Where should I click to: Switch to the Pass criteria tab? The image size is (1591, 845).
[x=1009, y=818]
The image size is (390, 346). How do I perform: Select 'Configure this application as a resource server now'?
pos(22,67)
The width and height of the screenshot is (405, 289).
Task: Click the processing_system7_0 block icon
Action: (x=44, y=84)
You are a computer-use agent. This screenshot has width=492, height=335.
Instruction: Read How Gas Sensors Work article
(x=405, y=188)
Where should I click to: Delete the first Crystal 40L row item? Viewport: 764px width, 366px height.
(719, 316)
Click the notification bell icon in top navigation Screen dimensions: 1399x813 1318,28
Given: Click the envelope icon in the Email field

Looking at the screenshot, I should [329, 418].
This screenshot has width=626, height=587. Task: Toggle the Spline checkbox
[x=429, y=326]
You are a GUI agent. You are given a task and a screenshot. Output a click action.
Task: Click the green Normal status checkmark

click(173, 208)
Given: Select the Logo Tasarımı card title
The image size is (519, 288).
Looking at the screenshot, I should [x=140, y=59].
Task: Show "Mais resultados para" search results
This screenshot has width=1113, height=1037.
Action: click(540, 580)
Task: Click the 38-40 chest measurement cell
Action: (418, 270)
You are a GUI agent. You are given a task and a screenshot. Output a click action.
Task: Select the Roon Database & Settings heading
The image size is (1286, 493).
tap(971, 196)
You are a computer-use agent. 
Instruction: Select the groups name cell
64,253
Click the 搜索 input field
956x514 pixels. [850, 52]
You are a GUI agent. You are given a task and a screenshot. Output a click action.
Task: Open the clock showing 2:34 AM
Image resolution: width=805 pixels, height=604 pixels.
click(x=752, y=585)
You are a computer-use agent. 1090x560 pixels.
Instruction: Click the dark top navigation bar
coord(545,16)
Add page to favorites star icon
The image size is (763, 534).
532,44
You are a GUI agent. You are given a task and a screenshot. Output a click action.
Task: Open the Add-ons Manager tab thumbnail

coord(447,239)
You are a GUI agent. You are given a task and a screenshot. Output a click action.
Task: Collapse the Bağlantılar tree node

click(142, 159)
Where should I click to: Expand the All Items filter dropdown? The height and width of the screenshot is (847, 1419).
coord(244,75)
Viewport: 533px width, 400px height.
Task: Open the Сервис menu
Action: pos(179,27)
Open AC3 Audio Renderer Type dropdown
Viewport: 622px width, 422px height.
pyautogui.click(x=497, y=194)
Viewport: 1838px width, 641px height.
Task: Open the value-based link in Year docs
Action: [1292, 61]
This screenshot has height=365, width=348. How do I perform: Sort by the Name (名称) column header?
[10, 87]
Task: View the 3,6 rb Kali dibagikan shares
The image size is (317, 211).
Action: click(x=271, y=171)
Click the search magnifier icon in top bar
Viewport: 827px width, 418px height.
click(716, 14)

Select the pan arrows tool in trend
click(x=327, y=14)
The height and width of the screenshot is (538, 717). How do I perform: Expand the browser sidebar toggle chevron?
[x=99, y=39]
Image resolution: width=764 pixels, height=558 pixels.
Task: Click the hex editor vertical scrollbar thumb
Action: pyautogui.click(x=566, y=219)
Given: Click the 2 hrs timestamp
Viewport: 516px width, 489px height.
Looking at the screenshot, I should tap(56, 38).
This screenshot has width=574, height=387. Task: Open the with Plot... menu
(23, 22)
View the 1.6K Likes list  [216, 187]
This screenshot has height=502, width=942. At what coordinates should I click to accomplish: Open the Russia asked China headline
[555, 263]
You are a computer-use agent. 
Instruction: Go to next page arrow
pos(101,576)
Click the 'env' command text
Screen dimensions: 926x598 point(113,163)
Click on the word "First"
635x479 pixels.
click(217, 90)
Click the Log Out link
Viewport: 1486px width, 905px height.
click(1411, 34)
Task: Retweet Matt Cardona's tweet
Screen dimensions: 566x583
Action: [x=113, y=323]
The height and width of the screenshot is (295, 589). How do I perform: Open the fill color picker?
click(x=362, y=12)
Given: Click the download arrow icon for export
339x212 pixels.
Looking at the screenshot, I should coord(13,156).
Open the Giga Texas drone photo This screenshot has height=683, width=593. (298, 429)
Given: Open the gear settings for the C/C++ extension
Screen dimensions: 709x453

• • •

Problem to solve
Rewrite the data from the line containing "Click on the" through the line containing "click(x=362, y=12)", both included. Keep every line, and multiply only the coordinates in the answers by 1.55, rounding each to a whole number with halves rounded up.

The result
Click on the word "First"
635x479 pixels.
click(336, 140)
Click the Log Out link
Viewport: 1486px width, 905px height.
click(2187, 53)
Task: Retweet Matt Cardona's tweet
Screen dimensions: 566x583
Action: [x=175, y=501]
The height and width of the screenshot is (295, 589). How do I perform: Open the fill color picker?
click(x=561, y=19)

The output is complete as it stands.